A contributing factor to the development of obesity is the consumption of a diet high in saturated fatty acids, such as palmitate. These fats induce hypothalamic neuroinflammation, which dysregulates neuronal function and induces orexigenic neuropeptide Y (Npy) to promote food intake. An inflammatory cytokine array identified multiple candidates that could mediate palmitate-induced up-regulation of Npy mRNA levels. Of these, visfatin or nicotinamide phosphoribosyltransferase (NAMPT), macrophage migratory inhibitory factor (MIF), and IL-17F were chosen for further study. Direct treatment of the neuropeptide Y/agouti-related peptide (NPY/AgRP)-expressing mHypoE-46 neuronal cell line with the aforementioned cytokines demonstrated that visfatin could directly induce Npy mRNA expression. Preventing the intracellular metabolism of palmitate through long-chain acyl-CoA synthetase (ACSL) inhibition was sufficient to block the palmitate-mediated increase in Npy gene expression. Furthermore, thin-layer chromatography revealed that in neurons, palmitate is readily incorporated into ceramides and defined species of phospholipids. Exogenous C16 ceramide, dipalmitoyl-phosphatidylcholine, and dipalmitoyl-phosphatidylethanolamine were sufficient to significantly induce Npy expression. This study suggests that the intracellular metabolism of palmitate and elevation of metabolites, including ceramide and phospholipids, are responsible for the palmitate-mediated induction of the potent orexigen Npy. Furthermore, this suggests that the regulation of Npy expression is less reliant on inflammatory cytokines per se than palmitate metabolites in a model of NPY/AgRP neurons. These lipid species likely induce detrimental downstream cellular signaling events ultimately causing an increase in feeding, resulting in an overweight phenotype and/or obesity.

NAMPT and BMAL1 Are Independently Involved in the Palmitate-Mediated Induction of Neuroinflammation in Hypothalamic Neurons.

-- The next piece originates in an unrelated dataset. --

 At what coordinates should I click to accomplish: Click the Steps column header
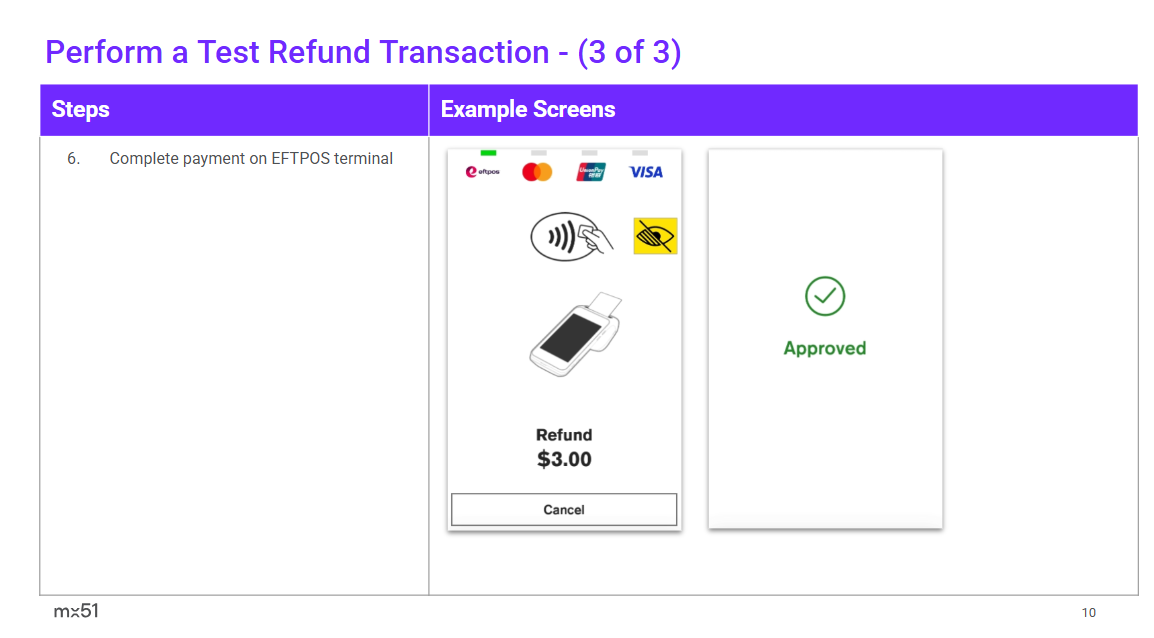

Obesity is a prominent metabolic disease that predisposes individuals to multiple comorbidities, including type 2 diabetes mellitus, cardiovascular diseases, and cancer. Elevated circulating levels of fatty acids contribute to the development of obesity, in part, by targeting the hypothalamus. Palmitate, the most abundant circulating saturated fatty acid, has been demonstrated to dysregulate NAMPT and circadian clock proteins, as well as induce neuroinflammation. These effects ultimately result in hypothalamic dysregulation of feeding behavior and energy homeostasis. NAMPT is the rate-limiting enzyme of the NAD+ salvage pathway and its expression is under the control of the circadian clock. NAD+ produced from NAMPT can modulate the circadian clock, demonstrating bidirectional interactions between circadian and metabolic pathways. Using NPY/AgRP-expressing mHypoE-46 neurons as well as the novel mHypoA-BMAL1-WT/F and mHypoA-BMAL1-KO/F cell lines, we studied whether there were any interactions between NAMPT and the core circadian clock protein BMAL1 in the palmitate-mediated induction of neuroinflammation. We report that palmitate altered Nampt, Bmal1, Per2 and the inflammatory genes Nf-κb, IκBα, Il-6, and Tlr4. Contrary to studies performed with peripheral tissues, the palmitate-mediated induction in Nampt was independent of BMAL1, and basal Nampt levels did not appear to exhibit rhythmic expression. Palmitate-induced downregulation of Bmal1 and Per2 was independent of NAMPT. However, NAMPT and BMAL1 were both involved in the regulation of Nf-κb, IκBα, Il-6, and Tlr4, as NAMPT inhibition resulted in the repression of basal Nf-κb and IκBα and normalized palmitate-mediated increases in Il-6, and Tlr4. On the other hand, BMAL1 deletion repressed basal Nf-κb, but increased basal Il-6. We conclude that NAMPT and BMAL1 do not interact at the transcriptional level in hypothalamic neurons, but are independently involved in the expression of inflammatory genes.